# Binning

https://scikit-learn.org/stable/modules/generated/sklearn.preprocessing.KBinsDiscretizer.html

__Converts a numerical column (bill_length_mm) to a matrix of binary variables__

1. Execute the code 
   
2. Understand what is happening

3. Search on internet the benefit

4. Explain to the rest of the group what you did



### Import library

In [None]:
import pandas as pd
from sklearn.preprocessing import KBinsDiscretizer

### Read data into a dataframe df

In [None]:
df = pd.read_csv('../data/penguins.csv')
df

### Check Missing value

In [None]:
df.isna().sum()

#### Drop all missing values

In [None]:
df = df.dropna()
df.isna().sum()

### Discritize a numerical column

In [None]:
# Define the transformer
kbins = KBinsDiscretizer(n_bins=5, encode='onehot-dense', strategy='quantile')
kbins

In [None]:
# Numerical columns to be transformed
columns = df[['bill_length_mm']]
columns

#### "Fitting" the transformer kbins on the numerical columns
During the fitting step of KBinsDiscretizer, only the following happens:

1. __Calculation of Bin Edges__:
    + For each feature (e.g., bill_length_mm), __the discretizer calculates the edges of the bins based on the selected strategy:__
        + __Quantile__ (in this case):
            + The data is divided into n_bins (e.g., 5) such that each bin contains approximately the same number of samples.
            + Percentiles (e.g., 20%, 40%, 60%, 80%) are calculated to determine where to place the bin edges.
    + These edges are stored in the **bin_edges_** attribute of the KBinsDiscretizer object.
2. __No Transformation of Data__:
    + During fitting, the data itself is not transformed.
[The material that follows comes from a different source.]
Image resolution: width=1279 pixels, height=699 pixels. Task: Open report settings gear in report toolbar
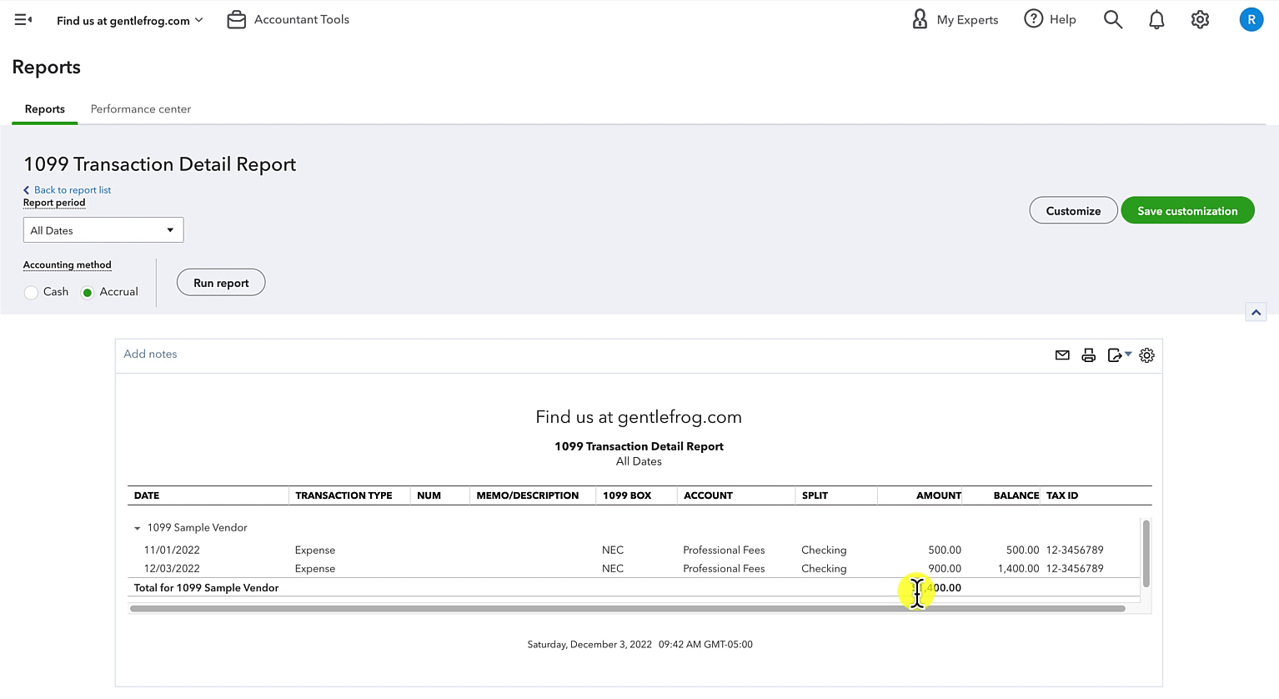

The discretizer only learns the bin boundaries.
3. __Storage of Bin Information__:
    + The discretizer memorizes the bin edges for each feature. This information will later be used during the transform step to assign each value to a bin.

In [None]:
kbins.fit(columns)

In [None]:
print(kbins.bin_edges_)

In [None]:
# the bins goes from 
edges = kbins.bin_edges_[0]
for i in range(len(edges)-1):
    edge1 = edges[i]
    edge2 = edges[i+1]
    print(f'bin{i+1}: {edge2}_to_{edge1}')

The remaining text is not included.